**Exercise**:
Reproduce every row below character for character, omitting the pictures from your answer.

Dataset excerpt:
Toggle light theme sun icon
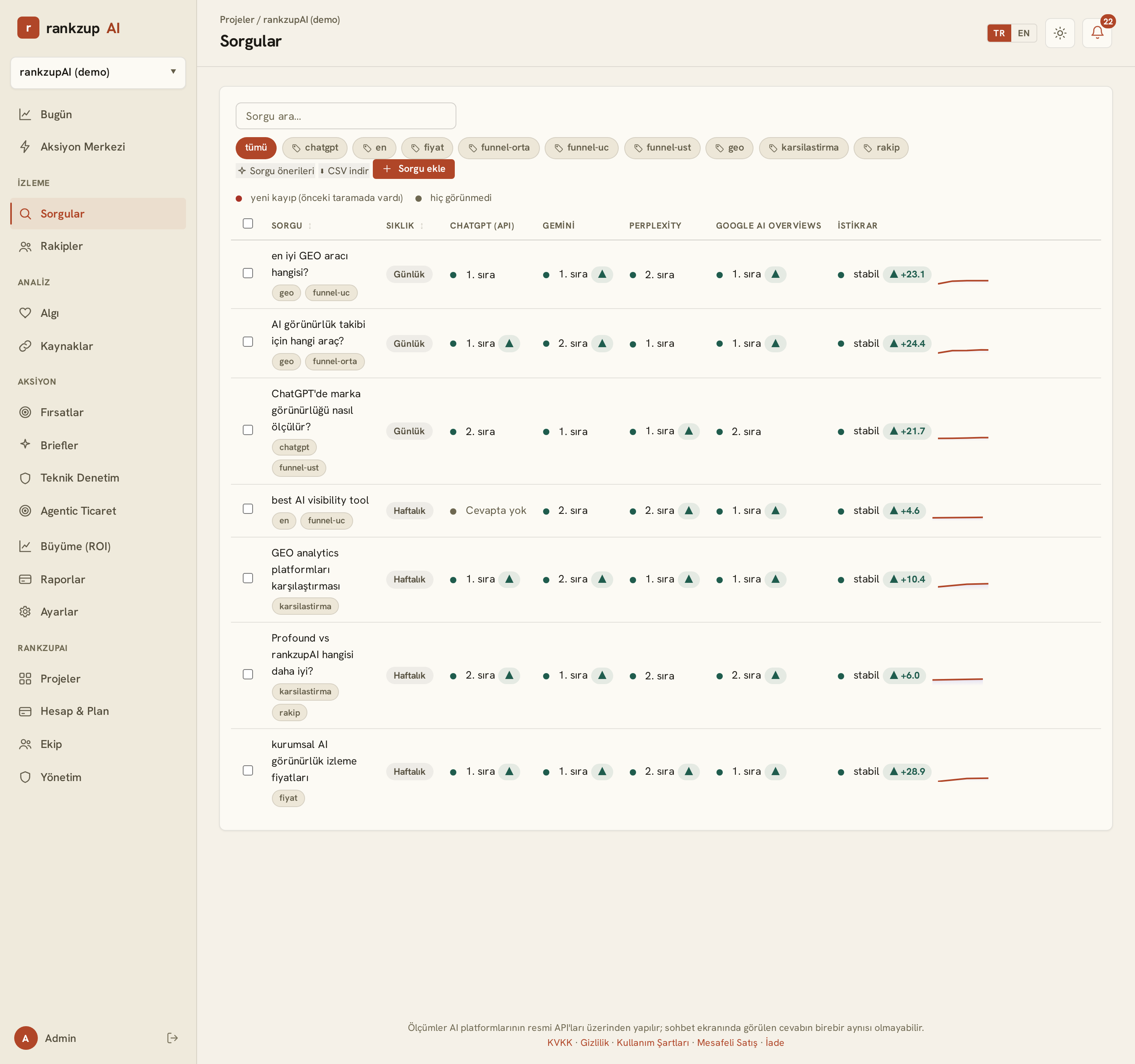Image resolution: width=1135 pixels, height=1064 pixels. point(1060,33)
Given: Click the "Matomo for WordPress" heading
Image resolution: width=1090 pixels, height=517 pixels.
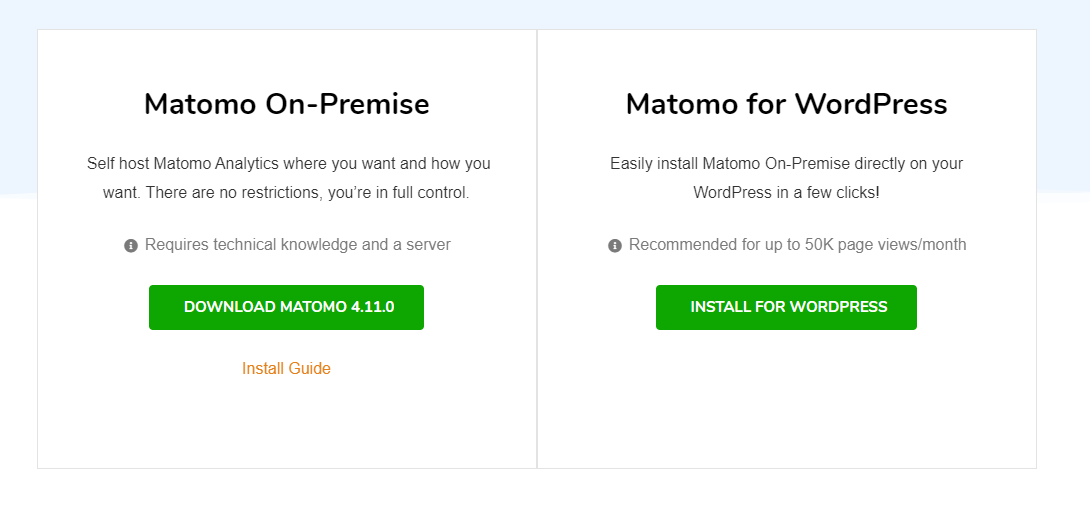Looking at the screenshot, I should (x=786, y=104).
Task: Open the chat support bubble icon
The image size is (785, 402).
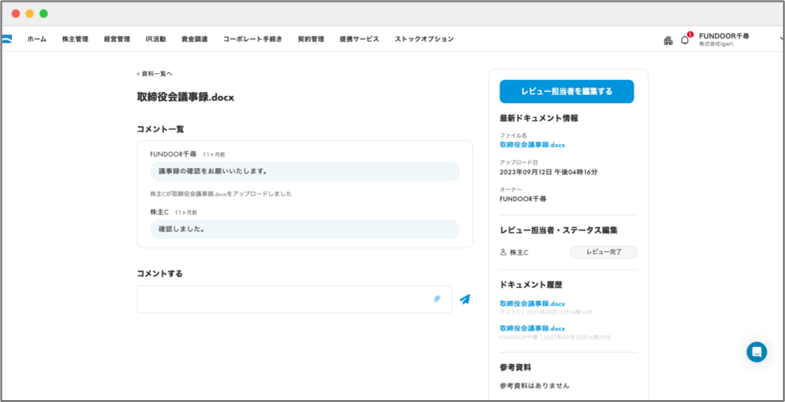Action: point(756,352)
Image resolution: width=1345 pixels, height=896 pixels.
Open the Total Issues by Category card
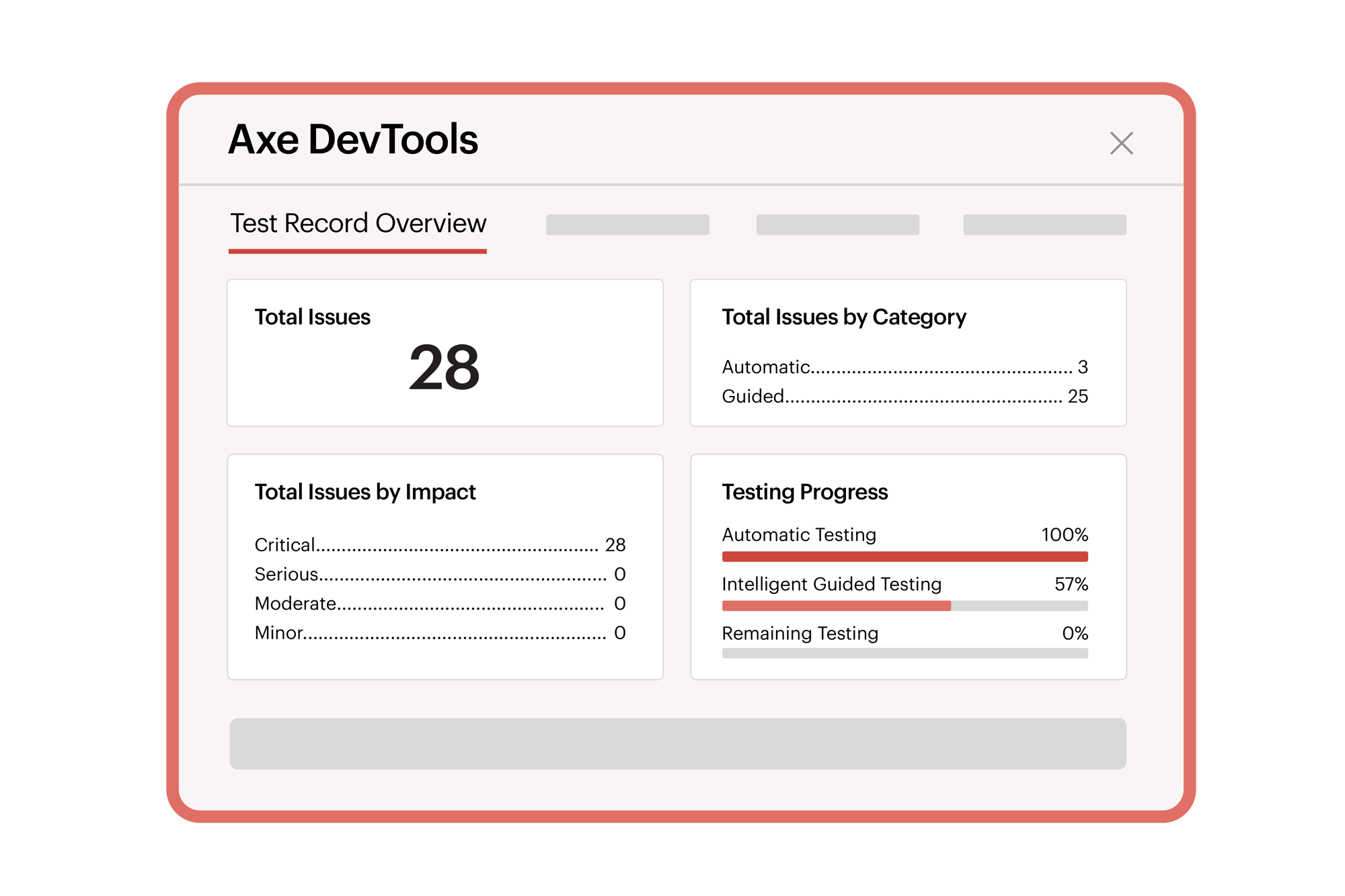click(x=908, y=353)
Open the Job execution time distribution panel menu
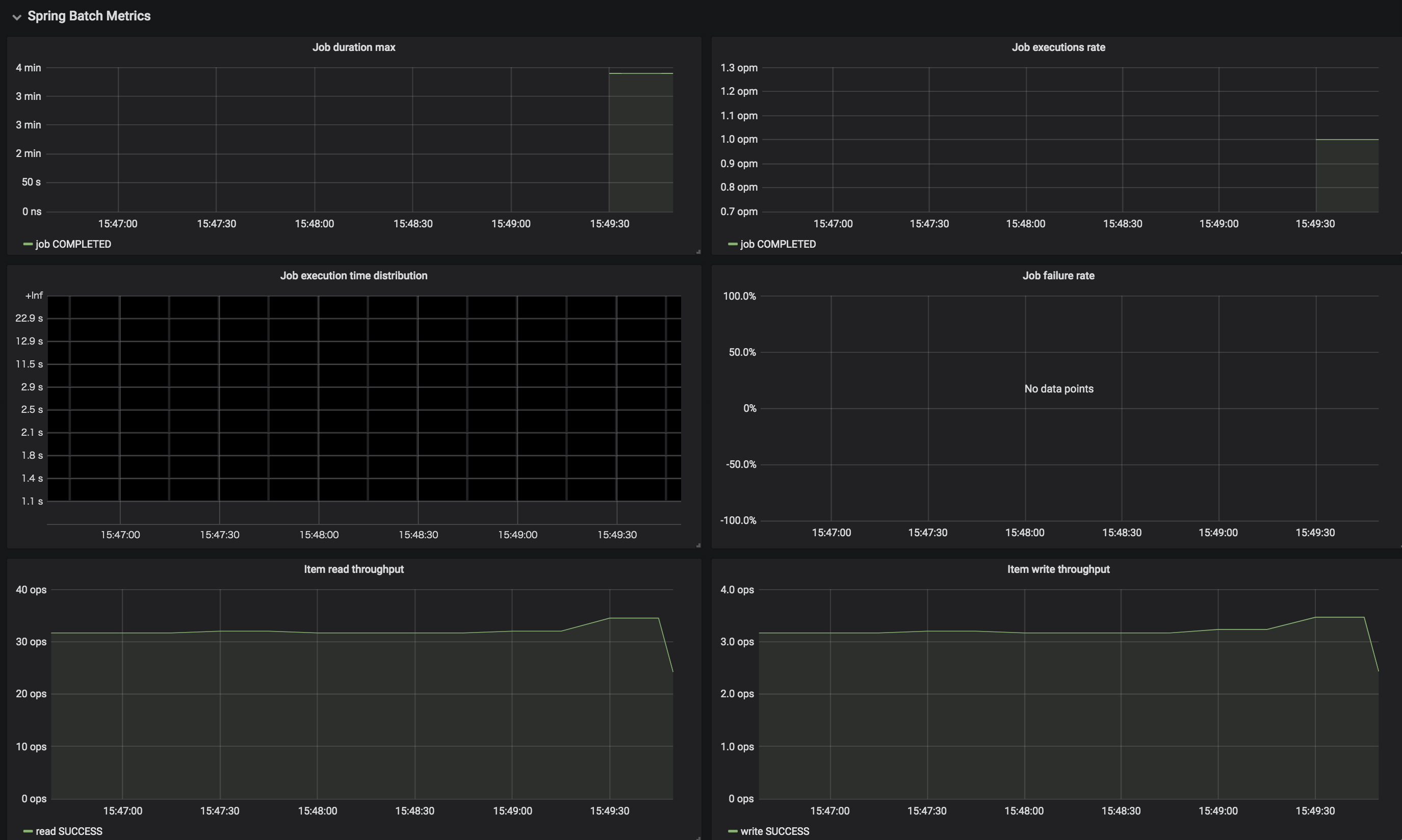 [354, 276]
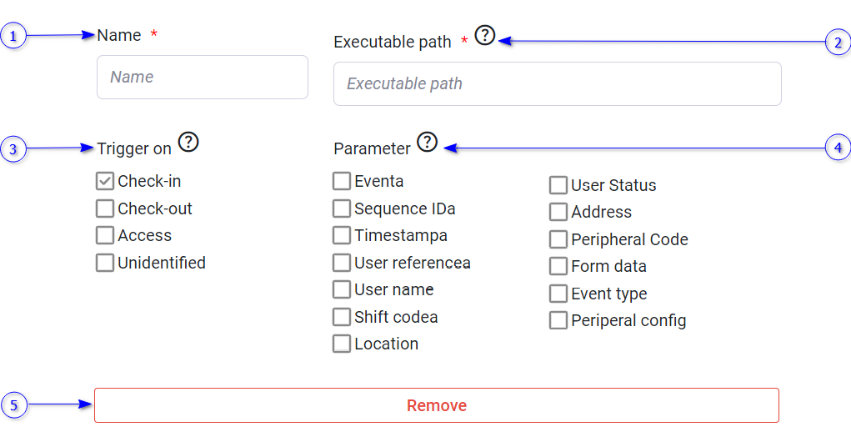851x447 pixels.
Task: Click the help icon beside Executable path
Action: [485, 36]
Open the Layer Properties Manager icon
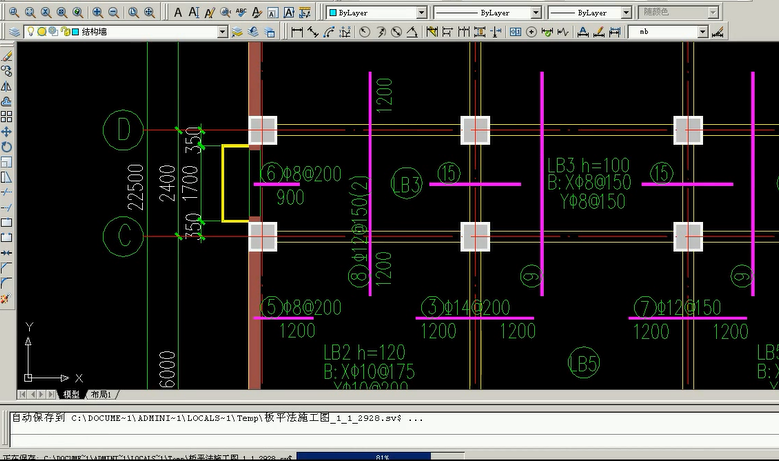This screenshot has width=779, height=461. point(14,32)
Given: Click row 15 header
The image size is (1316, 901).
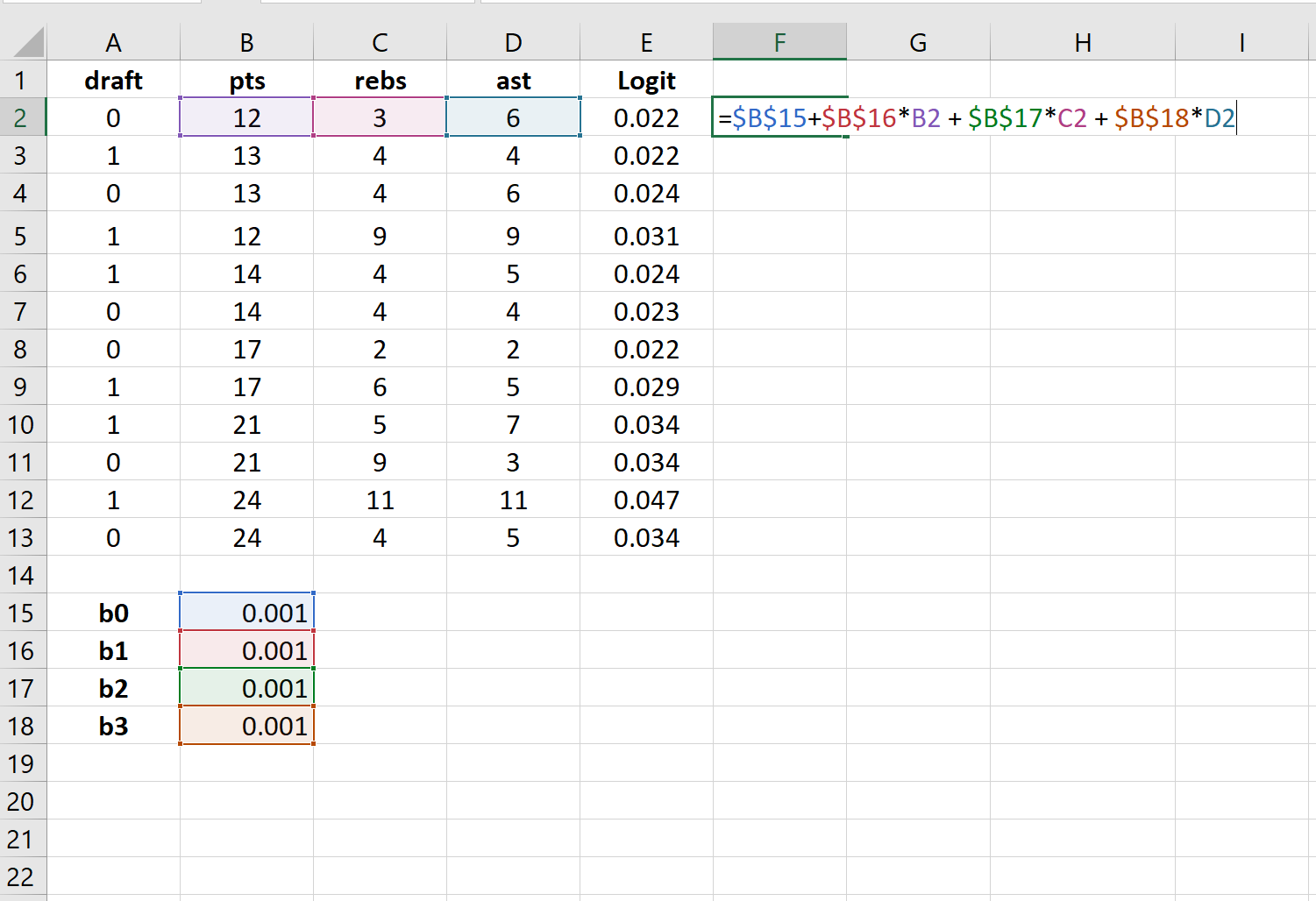Looking at the screenshot, I should pos(22,613).
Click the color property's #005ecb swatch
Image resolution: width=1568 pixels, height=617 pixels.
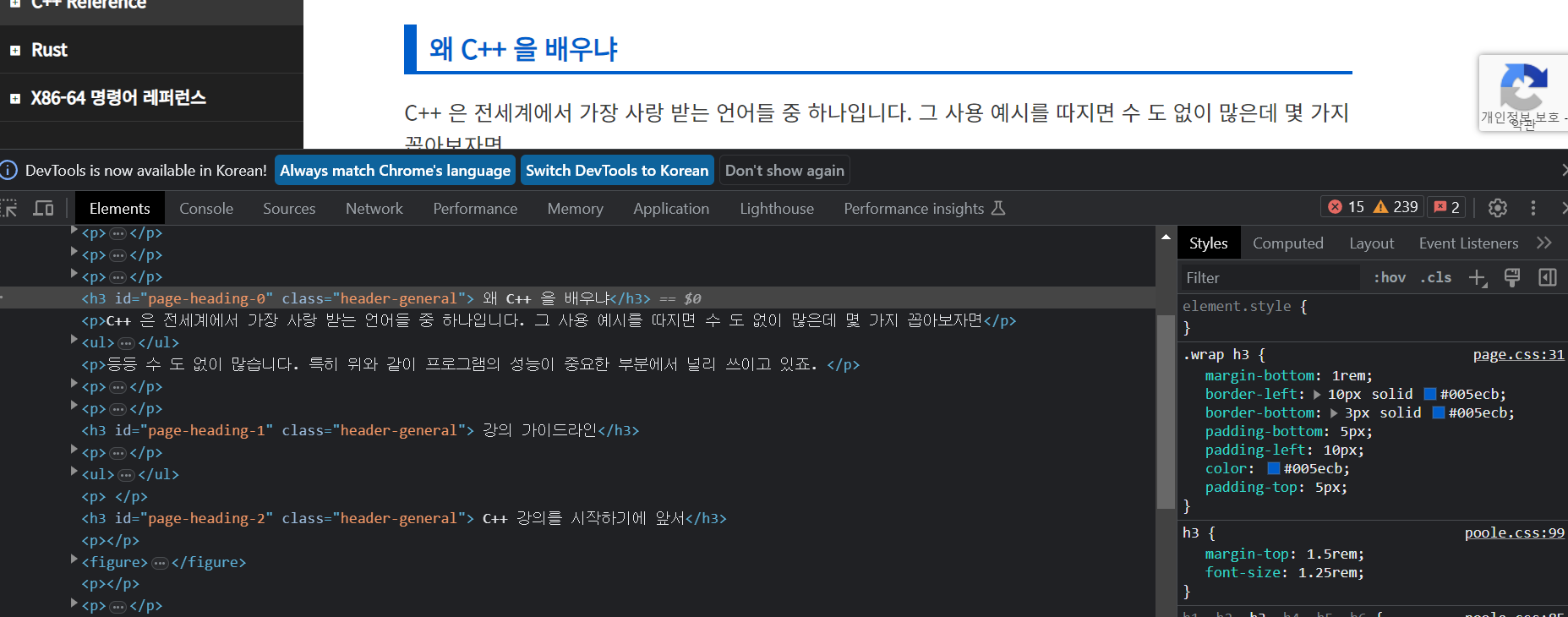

**Solution to the problem**:
Toggle light theme sun icon
Image resolution: width=1135 pixels, height=1064 pixels. point(1060,33)
Given: Click the "Matomo for WordPress" heading
Image resolution: width=1090 pixels, height=517 pixels.
Looking at the screenshot, I should (x=786, y=104).
Task: Open the chat support bubble icon
The image size is (785, 402).
Action: point(756,352)
Image resolution: width=1345 pixels, height=896 pixels.
Open the Total Issues by Category card
click(x=908, y=353)
Open the Job execution time distribution panel menu
 [354, 276]
851x447 pixels.
Task: Click the help icon beside Executable path
Action: [485, 36]
Open the Layer Properties Manager icon
This screenshot has width=779, height=461. point(14,32)
Given: Click row 15 header
The image size is (1316, 901).
Looking at the screenshot, I should pos(22,613).
Click the color property's #005ecb swatch
Image resolution: width=1568 pixels, height=617 pixels.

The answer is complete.